The Sudanese government and the Sudan People's Liberation Movement (Splm) reached the deal on Abyei before international talks opened in Washington to bolster a fragile Comprehensive Peace Agreement (CPA) between north and south.
Both agreed to "accept the Abyei arbitration as final and binding", Scott Gration, the US special envoy for Sudan, told reporters in a conference call, adding both sides pledged to ensure the people on the ground also accept it.
Four and a half years after the CPA ended what was Africa's longest-running civil war, the boundaries between north and south, and of the oil-rich Abyei area have yet to be finalised.
The ruling on the Abyei demarcation is due on July 18-22, a US official said.

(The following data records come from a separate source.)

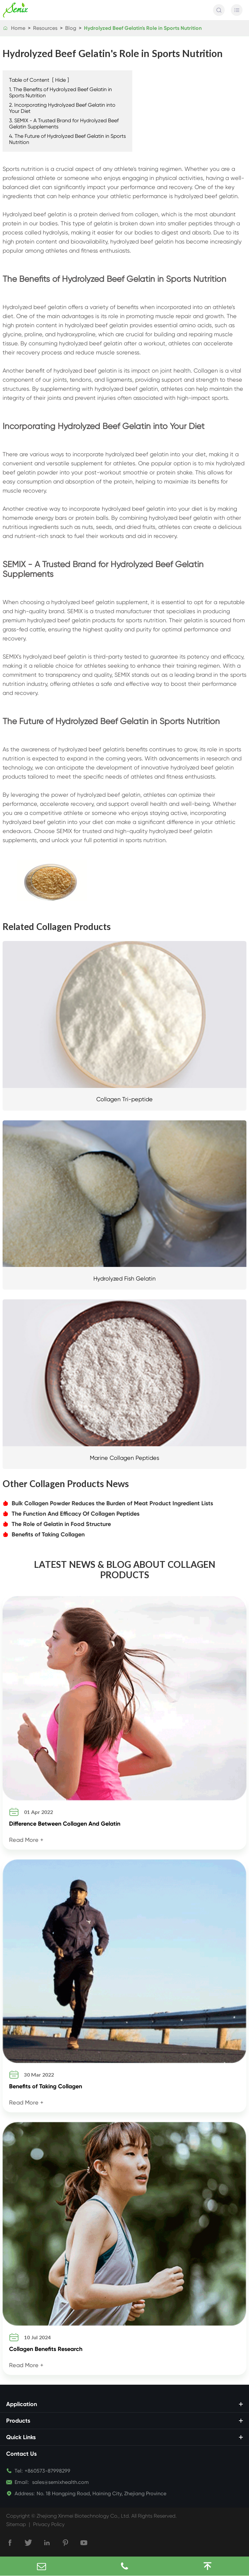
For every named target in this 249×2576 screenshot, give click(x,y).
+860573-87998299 (47, 2471)
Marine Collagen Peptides (124, 1457)
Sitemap (16, 2524)
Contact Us (21, 2453)
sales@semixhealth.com (52, 2482)
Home (18, 28)
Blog (70, 28)
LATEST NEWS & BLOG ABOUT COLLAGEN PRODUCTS (124, 1569)
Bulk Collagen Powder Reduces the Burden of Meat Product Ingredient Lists (108, 1503)
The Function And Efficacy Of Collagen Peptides (71, 1514)
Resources (45, 28)
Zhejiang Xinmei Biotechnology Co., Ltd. (83, 2516)
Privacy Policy (49, 2524)
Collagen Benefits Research (45, 2349)
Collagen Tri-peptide (124, 1099)
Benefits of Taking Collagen (44, 1534)
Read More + (26, 1839)
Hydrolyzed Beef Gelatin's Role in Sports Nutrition (143, 28)
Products (18, 2420)
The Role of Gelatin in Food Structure (57, 1524)
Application (21, 2404)
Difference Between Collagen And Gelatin (64, 1823)
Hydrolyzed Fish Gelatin (124, 1278)
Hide (60, 80)
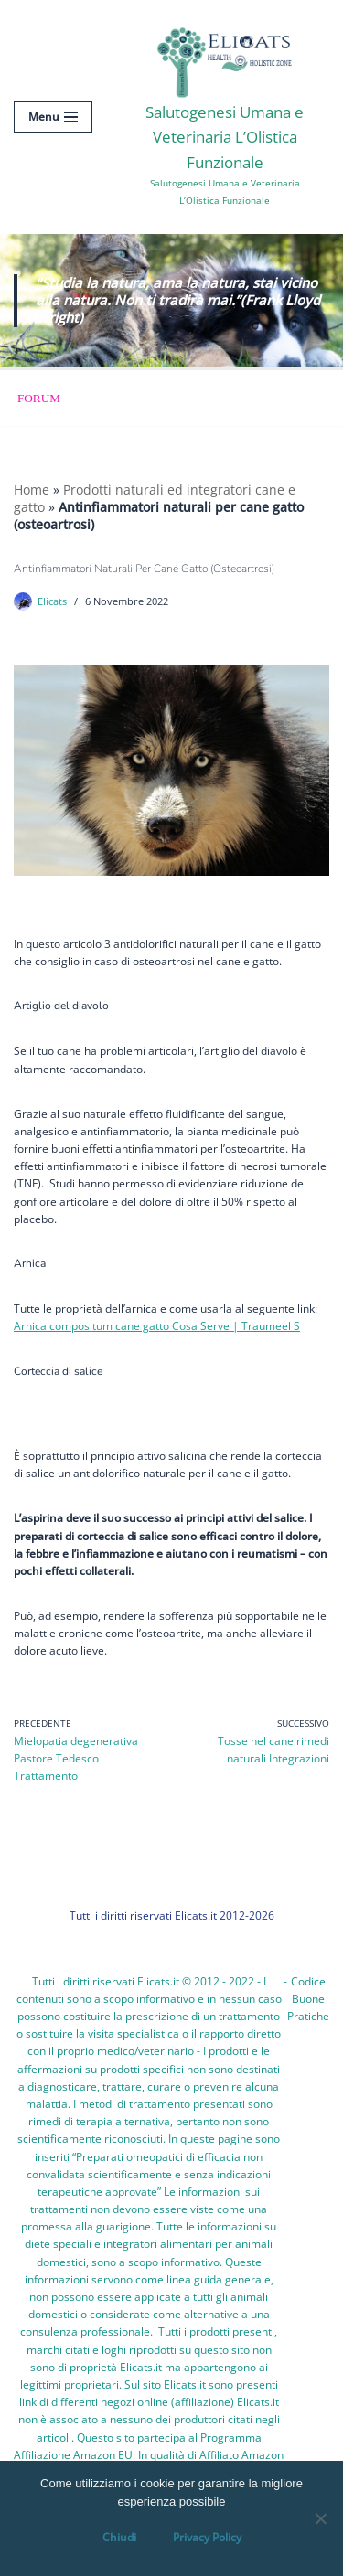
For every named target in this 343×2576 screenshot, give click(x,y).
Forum (38, 398)
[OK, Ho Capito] (320, 2518)
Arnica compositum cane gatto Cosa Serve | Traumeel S (157, 1326)
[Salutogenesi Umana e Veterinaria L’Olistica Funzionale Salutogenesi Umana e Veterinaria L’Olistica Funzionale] (224, 117)
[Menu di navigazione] (53, 117)
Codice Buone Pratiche (308, 1999)
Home (31, 489)
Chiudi (119, 2537)
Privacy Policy (207, 2537)
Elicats (52, 601)
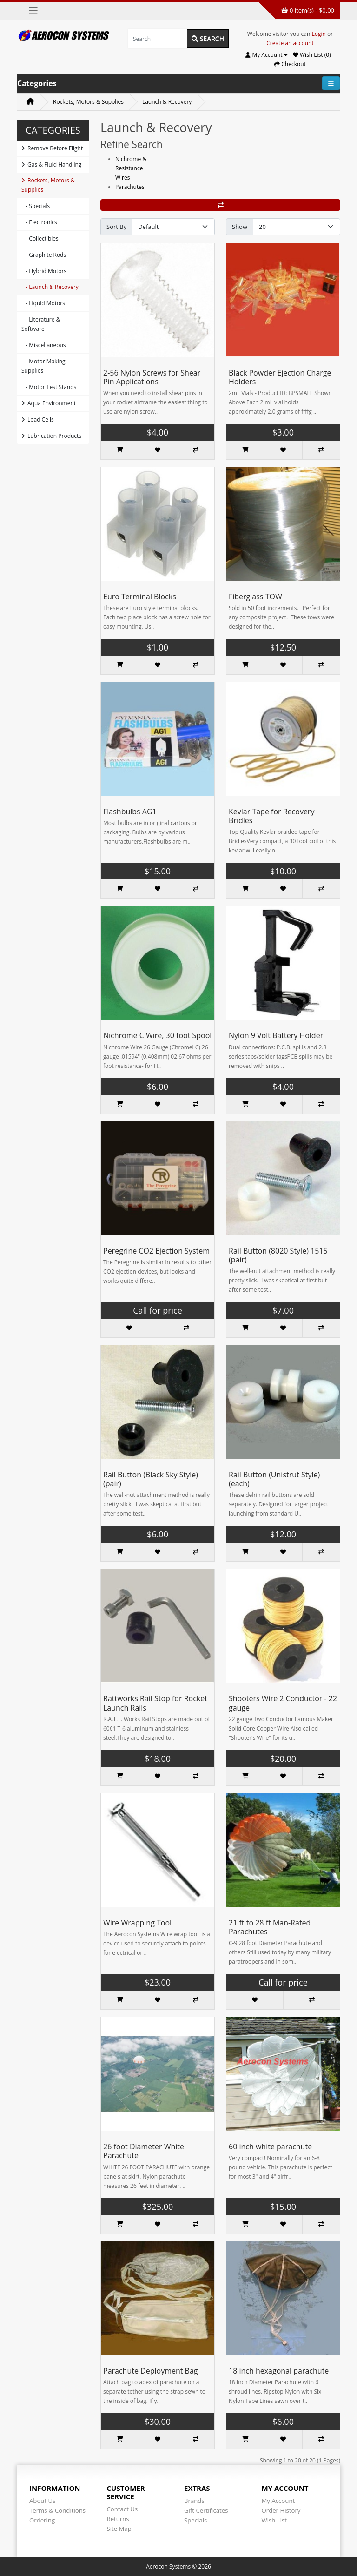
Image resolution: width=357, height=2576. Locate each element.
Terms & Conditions (57, 2510)
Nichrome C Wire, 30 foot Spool (157, 1035)
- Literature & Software (40, 324)
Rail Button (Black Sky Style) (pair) (150, 1479)
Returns (118, 2519)
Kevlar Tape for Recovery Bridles (271, 815)
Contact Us (122, 2509)
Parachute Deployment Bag (150, 2371)
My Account (278, 2500)
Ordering (42, 2520)
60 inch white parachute (270, 2146)
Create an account (290, 43)
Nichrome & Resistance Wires (130, 168)
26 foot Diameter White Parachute (143, 2150)
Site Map (119, 2528)
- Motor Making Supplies (43, 366)
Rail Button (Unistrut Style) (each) (274, 1479)
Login (319, 34)
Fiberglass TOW (255, 596)
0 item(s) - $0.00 (307, 10)
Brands (194, 2500)
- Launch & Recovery (50, 287)
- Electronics (39, 222)
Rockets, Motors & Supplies (88, 102)
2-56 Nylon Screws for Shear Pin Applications (151, 377)
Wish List (274, 2520)
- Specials (35, 206)
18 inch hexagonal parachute (279, 2371)
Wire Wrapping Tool (137, 1923)
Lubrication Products (51, 436)
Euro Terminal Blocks (139, 596)
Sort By (116, 226)
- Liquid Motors (43, 303)
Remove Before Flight (52, 148)
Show (239, 226)
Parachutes (130, 187)
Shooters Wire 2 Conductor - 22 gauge (283, 1702)
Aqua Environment (48, 403)
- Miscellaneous (43, 345)
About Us (42, 2500)
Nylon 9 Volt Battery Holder (276, 1035)
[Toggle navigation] (33, 10)
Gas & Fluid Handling (51, 164)
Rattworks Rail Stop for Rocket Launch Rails (155, 1702)
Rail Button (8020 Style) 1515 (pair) (278, 1255)
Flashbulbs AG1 (130, 811)
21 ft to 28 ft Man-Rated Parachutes (270, 1927)
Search (208, 38)
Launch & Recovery (167, 102)
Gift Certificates (206, 2510)
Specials (195, 2520)
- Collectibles (40, 238)
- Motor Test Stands (48, 387)
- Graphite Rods (43, 255)
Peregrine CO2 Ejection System (156, 1251)
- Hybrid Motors (43, 271)
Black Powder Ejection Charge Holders (280, 377)
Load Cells (37, 419)
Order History (281, 2510)
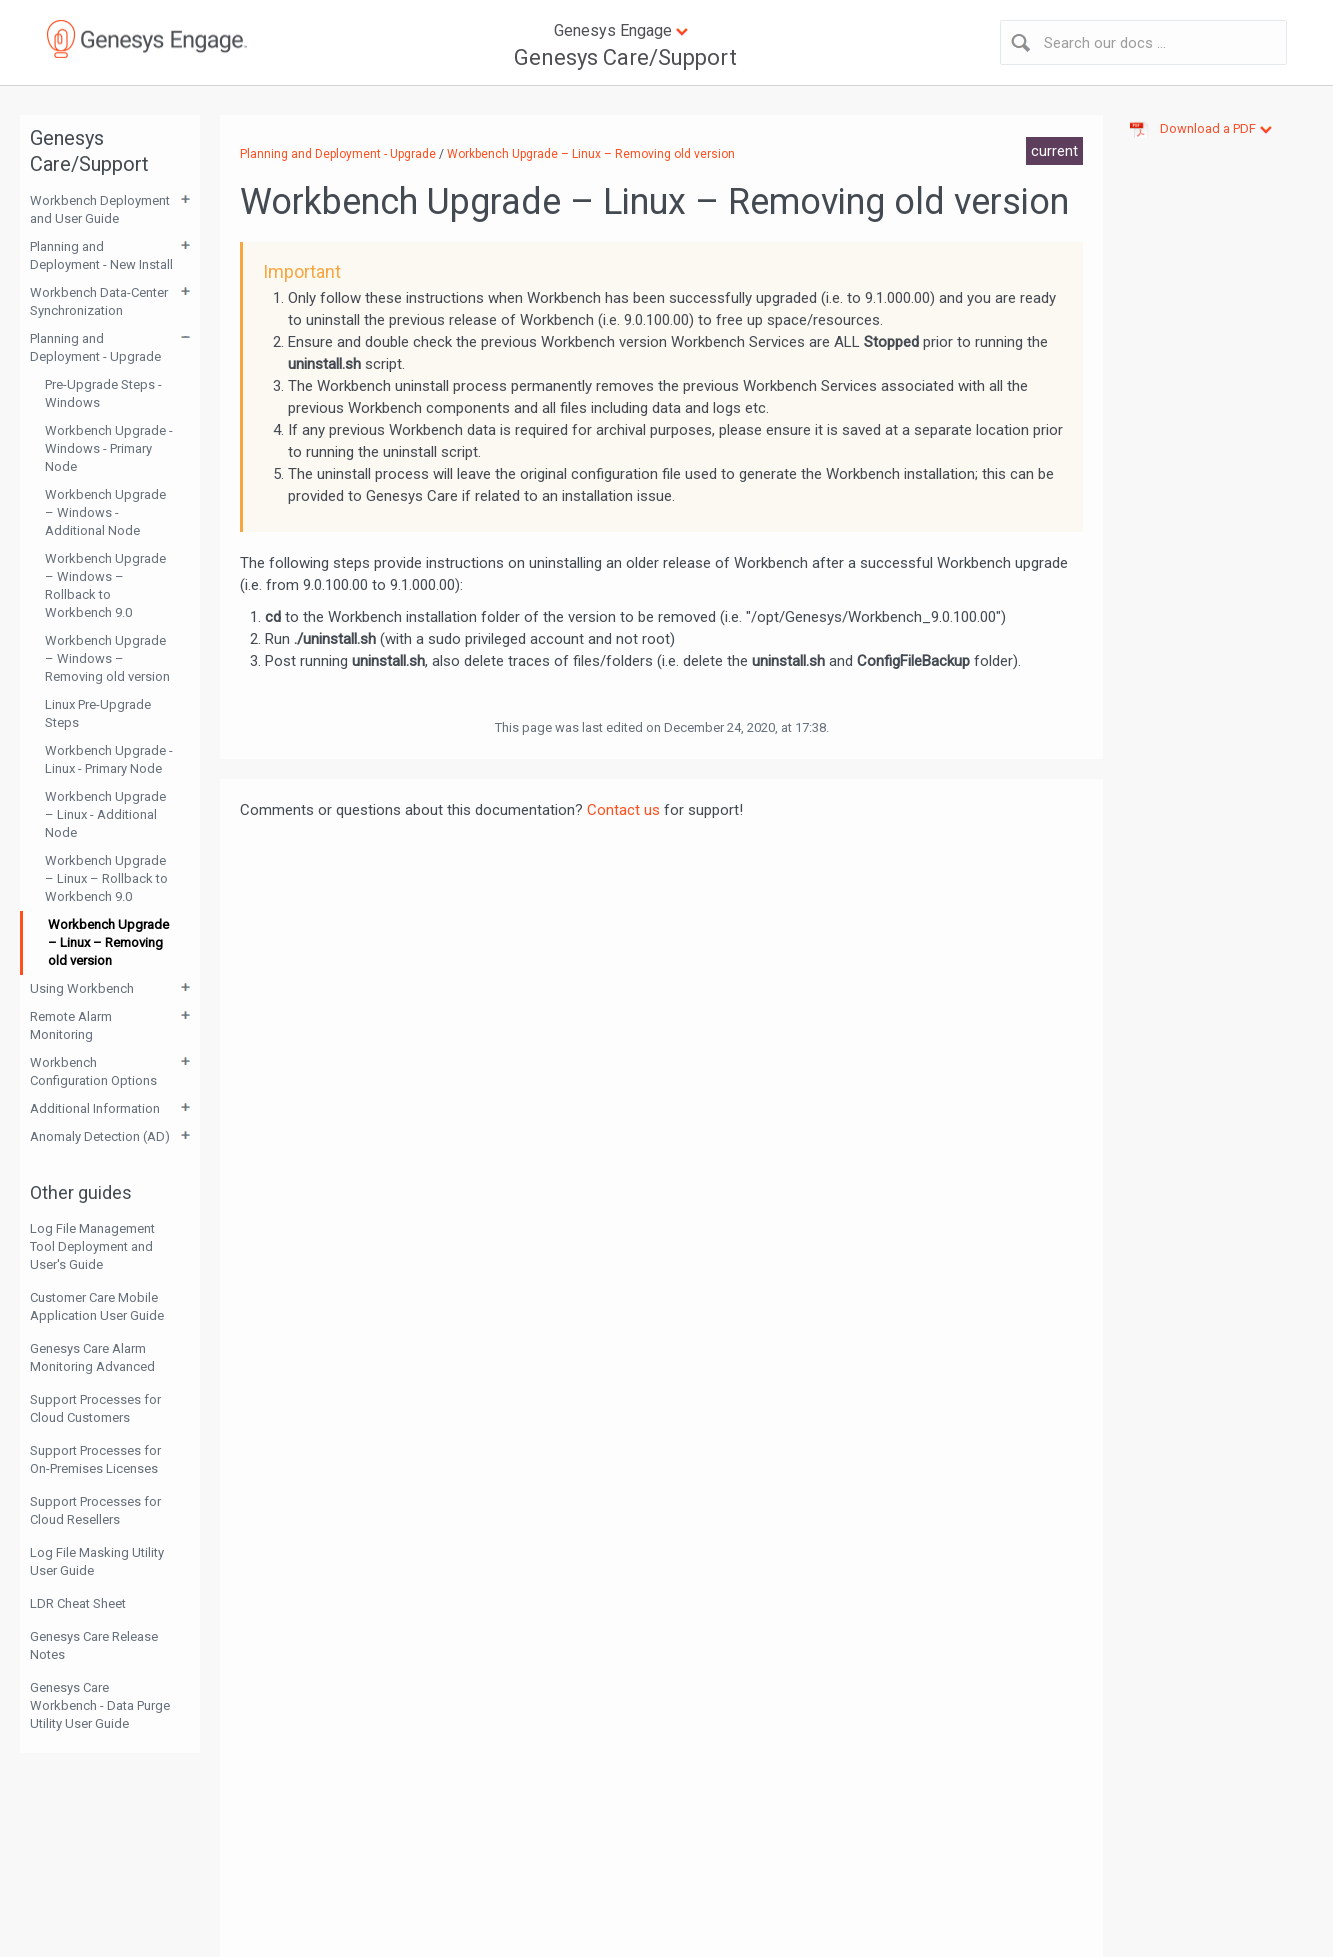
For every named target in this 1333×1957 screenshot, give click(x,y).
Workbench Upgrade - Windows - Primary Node (109, 448)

Several rival ethnic groups have clashed in the south in recent months - violence that southern Sudanese president Salva Kiir, who is also Sudan's vice president, has blamed on unnamed outside and internal forces.
Border demarcations
Gration called for strong international support to help implement the CPA when he gave an opening speech at the gathering of 20 countries and more than a dozen international organisations at a Washington hotel.
"We must work together urgently to set the foundation for a future of peace and security in Sudan," Gration told the gathering. "The US cannot do it alone. All of this will depend once again on your efforts," he added.
"But our time is short," Gration told his audience, referring to a referendum on the south's future in January 2011.
Agreements have to be secured on border demarcations, wealth-sharing and power-sharing.
The CPA ended a two-decade civil war, the longest in Africa, that claimed 1.5 million lives.
The deal offered the south a six-year transitional period of regional autonomy and participation in a unity government until the 2011 referendum on self-determination.
Abyei will also hold a referendum the same year on whether to retain its current special administrative status in the north, or join the south.